DIRECTION 1: Copy out the passage about Kyoko Takeda below word for word.

Following her husband’s death, Takeda worked as a lady’s maid for a wealthy American household associated with the family credited with the invention of the typewriter. She entered domestic service during the Great Depression, when employment and adequate wages were difficult to secure. Takeda recalled that, at a time when many male workers earned less than forty dollars a month, the family employed her for 110 dollars a month and treated her as a member of the household rather than simply as a servant.
Domestic service was an important source of employment for many Japanese immigrant women, but it could also leave workers isolated and vulnerable. Takeda had not attended school in the United States and faced difficulties because of her limited English. She sometimes relied on employment arrangements connected to Japanese cooks, butlers, and other domestic workers already serving in private households. Her recollections also describe unwanted marriage proposals and harassment from men she encountered through these working networks.
Despite the challenges she faced after becoming a widow, Takeda continued to work and support her family in New York. By the time of her interview, she had lived in the United States for approximately sixty years. Her story documents a form of immigrant labor often absent from institutional histories: the work of Issei women who sustained themselves and their families through domestic service in private homes.
Kyoko Takeda’s recollections provide insight into the experiences of Japanese immigrant women whose lives were shaped by migration, family loss, language barriers, and paid household labor. Her history represents the many Issei women who built long lives in New York through work that was largely conducted beyond public view.

DATA LINES:

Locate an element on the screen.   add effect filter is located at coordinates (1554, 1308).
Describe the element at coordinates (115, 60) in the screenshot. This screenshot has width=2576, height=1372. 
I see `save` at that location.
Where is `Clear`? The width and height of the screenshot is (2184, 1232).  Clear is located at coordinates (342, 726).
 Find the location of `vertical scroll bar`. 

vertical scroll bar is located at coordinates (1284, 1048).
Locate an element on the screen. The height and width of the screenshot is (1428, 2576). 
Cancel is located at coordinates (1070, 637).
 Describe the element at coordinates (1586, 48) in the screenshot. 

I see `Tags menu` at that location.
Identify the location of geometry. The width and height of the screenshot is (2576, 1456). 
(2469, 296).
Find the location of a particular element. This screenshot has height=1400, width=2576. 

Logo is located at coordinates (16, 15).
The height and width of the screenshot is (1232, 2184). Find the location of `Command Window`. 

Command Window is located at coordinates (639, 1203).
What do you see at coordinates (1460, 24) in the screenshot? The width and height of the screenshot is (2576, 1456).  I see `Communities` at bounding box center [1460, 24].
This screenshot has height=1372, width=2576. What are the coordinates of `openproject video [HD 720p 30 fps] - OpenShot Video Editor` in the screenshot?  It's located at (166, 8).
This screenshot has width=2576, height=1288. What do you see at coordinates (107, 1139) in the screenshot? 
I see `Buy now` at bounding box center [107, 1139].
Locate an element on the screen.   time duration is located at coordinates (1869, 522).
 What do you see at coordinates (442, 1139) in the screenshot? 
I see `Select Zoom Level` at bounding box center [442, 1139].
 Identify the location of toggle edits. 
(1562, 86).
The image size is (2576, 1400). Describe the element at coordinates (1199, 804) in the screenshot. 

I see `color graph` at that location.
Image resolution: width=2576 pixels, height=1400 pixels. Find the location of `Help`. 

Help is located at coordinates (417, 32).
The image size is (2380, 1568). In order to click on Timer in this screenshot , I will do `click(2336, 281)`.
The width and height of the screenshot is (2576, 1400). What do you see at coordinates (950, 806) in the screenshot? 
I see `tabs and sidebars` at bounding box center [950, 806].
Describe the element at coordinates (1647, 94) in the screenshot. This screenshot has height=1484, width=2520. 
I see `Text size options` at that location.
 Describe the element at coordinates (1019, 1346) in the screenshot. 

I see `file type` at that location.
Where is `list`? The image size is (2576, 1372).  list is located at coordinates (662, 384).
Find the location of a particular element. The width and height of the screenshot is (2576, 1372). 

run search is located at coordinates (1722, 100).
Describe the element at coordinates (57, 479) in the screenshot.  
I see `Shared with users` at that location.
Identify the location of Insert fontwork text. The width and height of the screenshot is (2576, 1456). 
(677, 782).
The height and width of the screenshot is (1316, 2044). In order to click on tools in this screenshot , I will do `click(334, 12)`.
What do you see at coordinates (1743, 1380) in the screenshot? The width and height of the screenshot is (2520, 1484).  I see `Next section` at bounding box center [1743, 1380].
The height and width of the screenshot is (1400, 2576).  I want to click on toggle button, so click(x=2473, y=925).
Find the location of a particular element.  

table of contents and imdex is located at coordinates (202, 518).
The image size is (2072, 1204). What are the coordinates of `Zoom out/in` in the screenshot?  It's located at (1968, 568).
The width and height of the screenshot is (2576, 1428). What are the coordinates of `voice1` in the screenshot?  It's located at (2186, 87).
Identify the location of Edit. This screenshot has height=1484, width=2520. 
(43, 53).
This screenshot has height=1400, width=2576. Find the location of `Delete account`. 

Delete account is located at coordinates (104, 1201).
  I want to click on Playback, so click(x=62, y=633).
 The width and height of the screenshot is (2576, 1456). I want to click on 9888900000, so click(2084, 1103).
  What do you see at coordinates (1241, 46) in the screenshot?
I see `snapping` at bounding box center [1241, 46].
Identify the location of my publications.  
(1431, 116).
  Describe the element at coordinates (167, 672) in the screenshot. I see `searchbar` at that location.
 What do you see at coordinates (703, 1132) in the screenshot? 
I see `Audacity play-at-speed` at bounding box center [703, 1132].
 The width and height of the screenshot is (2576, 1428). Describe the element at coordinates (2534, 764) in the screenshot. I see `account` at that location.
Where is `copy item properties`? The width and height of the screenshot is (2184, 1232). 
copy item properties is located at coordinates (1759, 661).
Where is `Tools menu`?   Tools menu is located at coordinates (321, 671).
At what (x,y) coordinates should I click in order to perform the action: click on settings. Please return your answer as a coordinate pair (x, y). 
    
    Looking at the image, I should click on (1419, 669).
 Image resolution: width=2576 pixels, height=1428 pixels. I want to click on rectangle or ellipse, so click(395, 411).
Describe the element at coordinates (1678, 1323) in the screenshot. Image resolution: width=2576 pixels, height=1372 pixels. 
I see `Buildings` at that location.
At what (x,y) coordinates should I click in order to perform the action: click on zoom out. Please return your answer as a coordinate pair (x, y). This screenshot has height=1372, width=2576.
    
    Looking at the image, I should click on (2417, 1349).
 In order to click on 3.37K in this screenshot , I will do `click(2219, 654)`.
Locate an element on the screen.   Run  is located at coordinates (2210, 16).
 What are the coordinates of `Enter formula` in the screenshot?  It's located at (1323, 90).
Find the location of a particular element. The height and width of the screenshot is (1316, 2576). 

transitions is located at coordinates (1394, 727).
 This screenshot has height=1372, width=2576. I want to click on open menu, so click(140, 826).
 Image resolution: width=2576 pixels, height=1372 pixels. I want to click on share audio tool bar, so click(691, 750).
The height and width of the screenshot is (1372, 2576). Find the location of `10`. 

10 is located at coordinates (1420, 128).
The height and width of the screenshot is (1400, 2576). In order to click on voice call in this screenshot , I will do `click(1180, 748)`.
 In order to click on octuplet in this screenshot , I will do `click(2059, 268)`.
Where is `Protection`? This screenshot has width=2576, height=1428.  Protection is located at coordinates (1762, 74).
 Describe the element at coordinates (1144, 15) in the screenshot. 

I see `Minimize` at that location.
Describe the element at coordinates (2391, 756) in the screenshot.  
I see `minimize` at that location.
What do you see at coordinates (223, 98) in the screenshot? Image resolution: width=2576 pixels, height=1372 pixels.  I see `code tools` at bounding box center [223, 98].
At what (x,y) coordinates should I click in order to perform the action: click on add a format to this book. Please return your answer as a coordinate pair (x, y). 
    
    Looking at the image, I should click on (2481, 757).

DIRECTION 2: In the records above, rewrite the lines from the line containing "I want to click on Playback, so" up to and including the line containing "coordinates (321, 671)." as a numbered list, leaving out any blank lines.

COMPLETE ANSWER 1:
Following her husband’s death, Takeda worked as a lady’s maid for a wealthy American household associated with the family credited with the invention of the typewriter. She entered domestic service during the Great Depression, when employment and adequate wages were difficult to secure. Takeda recalled that, at a time when many male workers earned less than forty dollars a month, the family employed her for 110 dollars a month and treated her as a member of the household rather than simply as a servant.
Domestic service was an important source of employment for many Japanese immigrant women, but it could also leave workers isolated and vulnerable. Takeda had not attended school in the United States and faced difficulties because of her limited English. She sometimes relied on employment arrangements connected to Japanese cooks, butlers, and other domestic workers already serving in private households. Her recollections also describe unwanted marriage proposals and harassment from men she encountered through these working networks.
Despite the challenges she faced after becoming a widow, Takeda continued to work and support her family in New York. By the time of her interview, she had lived in the United States for approximately sixty years. Her story documents a form of immigrant labor often absent from institutional histories: the work of Issei women who sustained themselves and their families through domestic service in private homes.
Kyoko Takeda’s recollections provide insight into the experiences of Japanese immigrant women whose lives were shaped by migration, family loss, language barriers, and paid household labor. Her history represents the many Issei women who built long lives in New York through work that was largely conducted beyond public view.

COMPLETE ANSWER 2:
1.   I want to click on Playback, so click(x=62, y=633).
2.  The width and height of the screenshot is (2576, 1456). I want to click on 9888900000, so click(2084, 1103).
3.   What do you see at coordinates (1241, 46) in the screenshot?
4. I see `snapping` at bounding box center [1241, 46].
5. Identify the location of my publications.  
6. (1431, 116).
7.   Describe the element at coordinates (167, 672) in the screenshot. I see `searchbar` at that location.
8.  What do you see at coordinates (703, 1132) in the screenshot? 
9. I see `Audacity play-at-speed` at bounding box center [703, 1132].
10.  The width and height of the screenshot is (2576, 1428). Describe the element at coordinates (2534, 764) in the screenshot. I see `account` at that location.
11. Where is `copy item properties`? The width and height of the screenshot is (2184, 1232). 
12. copy item properties is located at coordinates (1759, 661).
13. Where is `Tools menu`?   Tools menu is located at coordinates (321, 671).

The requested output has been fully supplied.